The use of word processing software, such as MS Word or WordPerfect, is probably the most efficient way of editing specifications for the drawings. Currently, there are no master guide specifications for sheet specifications from the major publishers of master guide specifications.3 If you subscribe to one of the major publishers, you could create an in-house master from their content.
For those using Revit, as of the date of this article, there is no method available to import a word processor document directly into Revit. The document has to be either inserted into an AutoCAD drawing and then linking back to that file while in Revit, or the entire document is copied and pasted into a Revit text field; however, with the latter, you will lose nearly the entire document formatting.
If the drawings will eventually be converted into portable document format (PDF), then a blank drawing sheet can be converted to PDF and the specification content can be added using a PDF editor with formatting capabilities, such as Adobe Acrobat. This method allows the content to be easily revised without having to use CAD software.

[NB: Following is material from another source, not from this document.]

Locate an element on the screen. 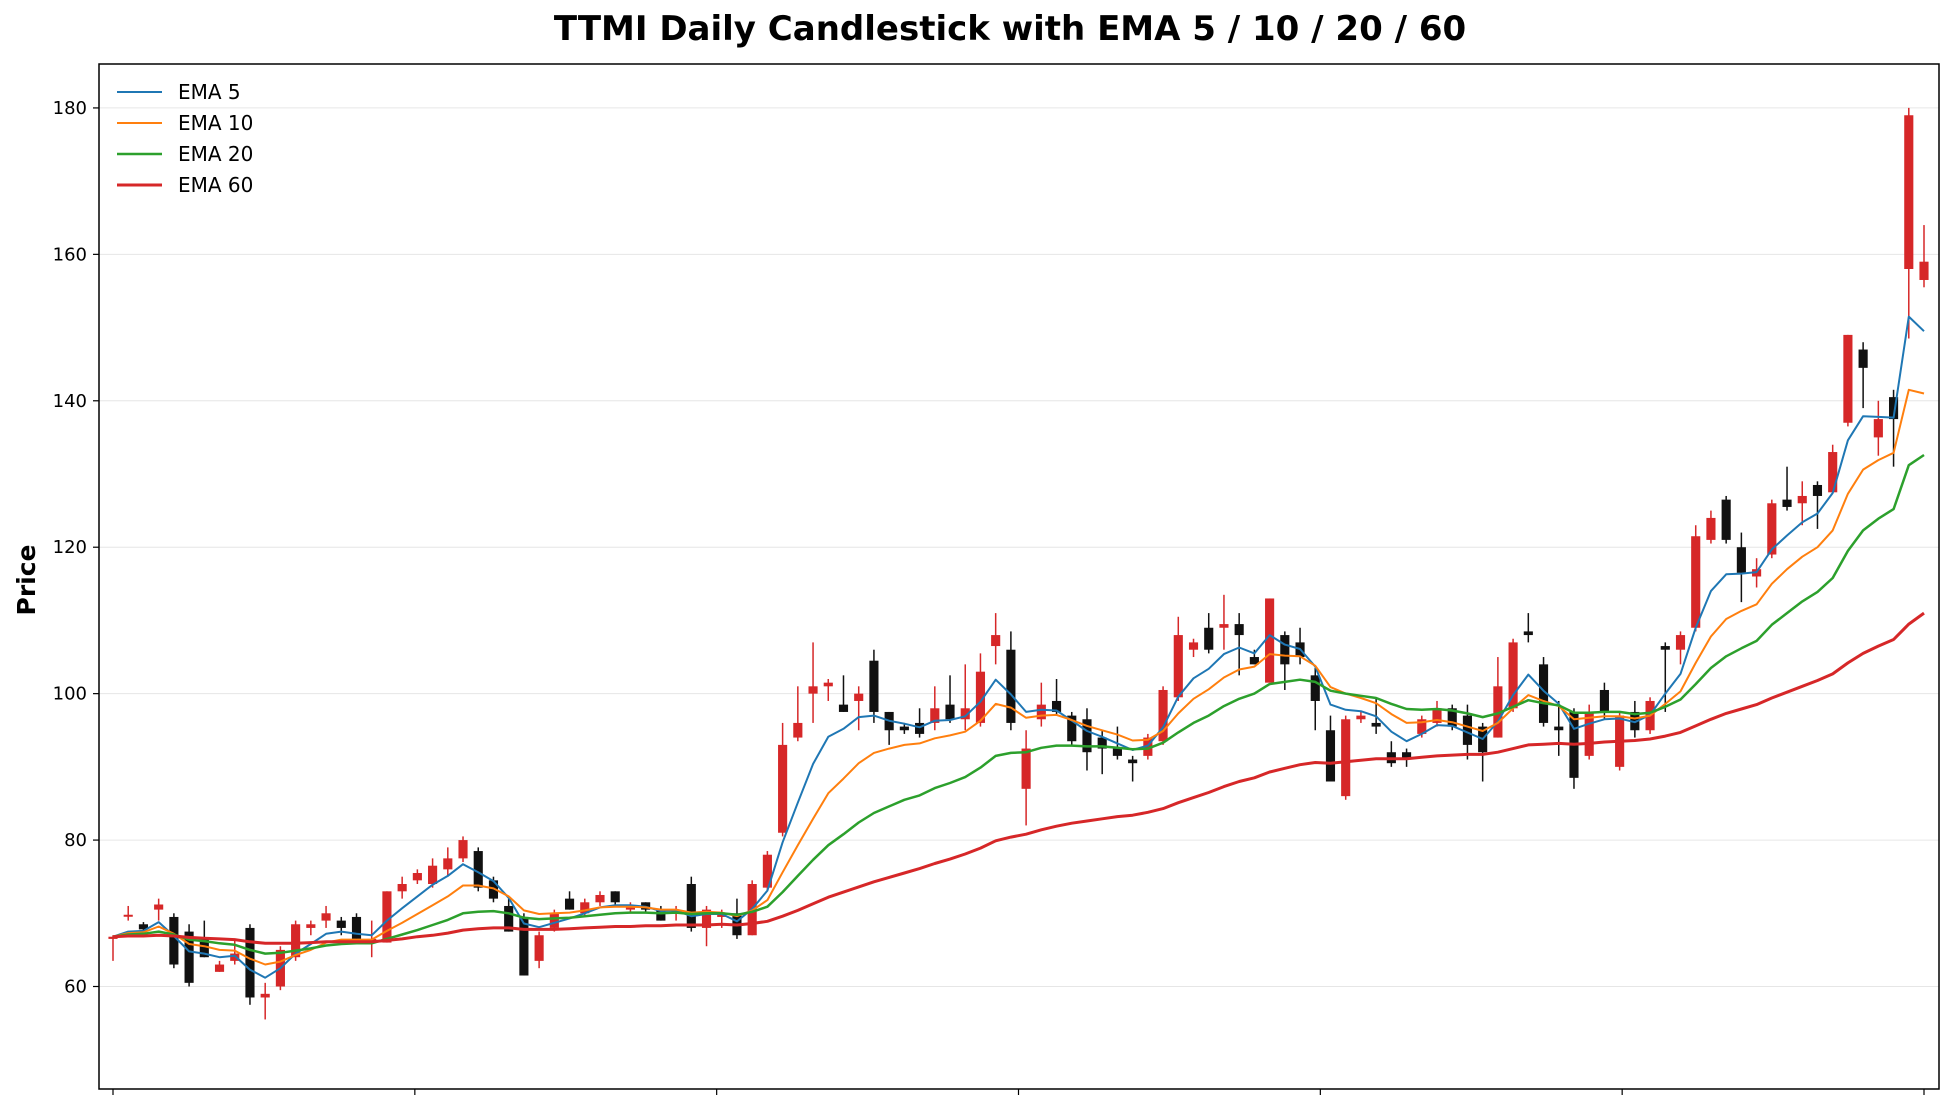 Image resolution: width=1945 pixels, height=1106 pixels. y-tick-label: 100 is located at coordinates (70, 694).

The Future of Sheet Specifications
Sheet specifications will likely be used for projects until the time when all specification information is integrated into the building information model. Since drawing-based specifications will remain in the design professional's toolbox for many years, it may be time to standardize the way the content is presented. Until an organization like CSI develops a nationally recognized standard, this article can be the grassroots of such an effort.
1 CSI is the Construction Specifications Institute and CSC is the Construction Specifications Canada.
2 The UDS is a component of the United States National CAD Standard (NCS) published by the National Institute of Building Sciences (NIBS).
3 Master guide specifications for sheet specifications are available from Kalin Associates (www.kalinassociates.com); however, the format does not follow the one recommended in this article and the content is organized using an older version of MasterFormat™.